— Ringkasan Tugas —
Tuliskan ulang kata demi kata bagian kutipan halaman di bawah yang terletak antara "Kami juga mendapati" dan "kekerasan dalam masyarakat.", termasuk kedua batas tersebut.

— Kutipan Halaman —
»»
Kami juga mendapati kemungkinan orang-orang yang namanya tertera dalam database kontak Kedutaan Amerika, tak sadar sedang ‘digunakan’, dijadikan pion. Ini terbaca dalam telegram yang menggambarkan kepuasan Kedutaan atas liputan dua teve nasional, Metro TV dan Trans TV, atas jalannya pemilu presiden di Amerika. Telegram lain dari Manila menyebutkan kalau simpati masyarakat di Filipina pada Amerika menjadikan diplomat Amerika di sana kadang tak perlu angkat suara untuk menyemangati sosok-sosok berpengaruh di Manila menyuarakan penentangan atas ekstrimisme dan kekerasan dalam masyarakat.
««
— Data Hasil Ekstraksi —
»»
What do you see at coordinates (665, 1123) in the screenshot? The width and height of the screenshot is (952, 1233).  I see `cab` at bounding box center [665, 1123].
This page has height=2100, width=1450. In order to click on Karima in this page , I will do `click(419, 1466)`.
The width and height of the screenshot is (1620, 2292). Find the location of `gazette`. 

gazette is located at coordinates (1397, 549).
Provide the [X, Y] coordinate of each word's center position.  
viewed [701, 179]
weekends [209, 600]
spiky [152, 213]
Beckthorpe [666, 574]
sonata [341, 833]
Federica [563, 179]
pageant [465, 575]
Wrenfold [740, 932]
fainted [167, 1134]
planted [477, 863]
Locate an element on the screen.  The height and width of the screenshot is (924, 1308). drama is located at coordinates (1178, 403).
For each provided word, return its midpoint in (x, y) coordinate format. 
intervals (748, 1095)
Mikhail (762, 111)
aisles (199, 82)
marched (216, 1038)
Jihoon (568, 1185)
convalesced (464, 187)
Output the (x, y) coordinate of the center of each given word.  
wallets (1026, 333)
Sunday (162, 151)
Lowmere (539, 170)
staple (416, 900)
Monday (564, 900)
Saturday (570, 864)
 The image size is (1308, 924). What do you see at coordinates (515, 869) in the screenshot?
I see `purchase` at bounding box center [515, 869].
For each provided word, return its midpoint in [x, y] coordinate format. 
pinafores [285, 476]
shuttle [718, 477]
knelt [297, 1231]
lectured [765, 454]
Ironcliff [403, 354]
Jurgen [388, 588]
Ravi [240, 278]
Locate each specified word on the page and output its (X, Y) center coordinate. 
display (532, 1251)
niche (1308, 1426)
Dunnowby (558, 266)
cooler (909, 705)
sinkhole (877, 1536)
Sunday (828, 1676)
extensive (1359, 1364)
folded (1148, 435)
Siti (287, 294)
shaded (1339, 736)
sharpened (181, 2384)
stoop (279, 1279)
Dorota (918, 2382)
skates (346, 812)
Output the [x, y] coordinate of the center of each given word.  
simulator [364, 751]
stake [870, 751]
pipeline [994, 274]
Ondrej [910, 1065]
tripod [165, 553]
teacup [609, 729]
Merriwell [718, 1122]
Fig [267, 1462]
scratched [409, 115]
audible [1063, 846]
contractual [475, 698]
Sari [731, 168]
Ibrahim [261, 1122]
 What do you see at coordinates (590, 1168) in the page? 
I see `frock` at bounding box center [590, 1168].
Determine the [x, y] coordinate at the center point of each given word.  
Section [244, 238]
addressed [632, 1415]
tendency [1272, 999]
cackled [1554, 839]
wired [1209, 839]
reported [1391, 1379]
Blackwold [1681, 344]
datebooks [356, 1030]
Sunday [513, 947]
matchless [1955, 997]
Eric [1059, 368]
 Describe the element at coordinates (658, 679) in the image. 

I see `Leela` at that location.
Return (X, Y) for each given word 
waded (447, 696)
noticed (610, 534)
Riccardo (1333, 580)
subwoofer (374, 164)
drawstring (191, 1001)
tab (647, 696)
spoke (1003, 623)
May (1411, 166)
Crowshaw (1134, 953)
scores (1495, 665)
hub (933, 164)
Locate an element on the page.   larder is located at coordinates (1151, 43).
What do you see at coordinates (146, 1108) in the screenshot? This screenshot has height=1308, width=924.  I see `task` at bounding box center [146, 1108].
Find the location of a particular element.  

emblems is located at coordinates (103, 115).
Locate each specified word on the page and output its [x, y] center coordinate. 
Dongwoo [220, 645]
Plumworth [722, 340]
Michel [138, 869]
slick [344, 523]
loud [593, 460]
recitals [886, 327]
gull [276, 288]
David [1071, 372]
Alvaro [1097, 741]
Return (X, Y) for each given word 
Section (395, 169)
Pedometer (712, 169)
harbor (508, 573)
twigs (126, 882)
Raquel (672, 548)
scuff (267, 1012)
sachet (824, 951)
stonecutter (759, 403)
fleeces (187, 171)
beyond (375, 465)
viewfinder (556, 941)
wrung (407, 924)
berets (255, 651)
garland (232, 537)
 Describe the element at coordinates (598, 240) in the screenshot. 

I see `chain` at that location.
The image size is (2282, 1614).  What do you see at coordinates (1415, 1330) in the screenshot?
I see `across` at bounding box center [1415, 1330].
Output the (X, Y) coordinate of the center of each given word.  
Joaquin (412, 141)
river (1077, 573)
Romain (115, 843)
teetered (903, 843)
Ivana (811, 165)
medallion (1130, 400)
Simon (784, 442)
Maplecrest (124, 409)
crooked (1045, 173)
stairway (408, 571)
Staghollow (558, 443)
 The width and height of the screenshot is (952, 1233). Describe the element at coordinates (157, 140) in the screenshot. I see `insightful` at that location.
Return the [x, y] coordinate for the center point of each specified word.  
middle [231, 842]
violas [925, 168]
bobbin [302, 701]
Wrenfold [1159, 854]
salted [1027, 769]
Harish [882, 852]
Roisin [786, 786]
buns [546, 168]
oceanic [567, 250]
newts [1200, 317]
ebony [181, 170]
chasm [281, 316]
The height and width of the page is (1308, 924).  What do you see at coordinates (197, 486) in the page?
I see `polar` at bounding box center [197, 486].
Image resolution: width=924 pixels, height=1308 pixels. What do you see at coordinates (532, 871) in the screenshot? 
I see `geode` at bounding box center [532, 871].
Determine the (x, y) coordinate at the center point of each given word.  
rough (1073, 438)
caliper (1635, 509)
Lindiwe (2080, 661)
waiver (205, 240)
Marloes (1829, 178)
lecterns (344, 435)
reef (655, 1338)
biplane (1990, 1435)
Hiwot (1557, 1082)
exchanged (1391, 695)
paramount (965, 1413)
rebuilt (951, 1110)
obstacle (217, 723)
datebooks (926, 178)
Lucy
««
— Soal Terpecahkan —
Kami juga mendapati kemungkinan orang-orang yang namanya tertera dalam database kontak Kedutaan Amerika, tak sadar sedang ‘digunakan’, dijadikan pion. Ini terbaca dalam telegram yang menggambarkan kepuasan Kedutaan atas liputan dua teve nasional, Metro TV dan Trans TV, atas jalannya pemilu presiden di Amerika. Telegram lain dari Manila menyebutkan kalau simpati masyarakat di Filipina pada Amerika menjadikan diplomat Amerika di sana kadang tak perlu angkat suara untuk menyemangati sosok-sosok berpengaruh di Manila menyuarakan penentangan atas ekstrimisme dan kekerasan dalam masyarakat.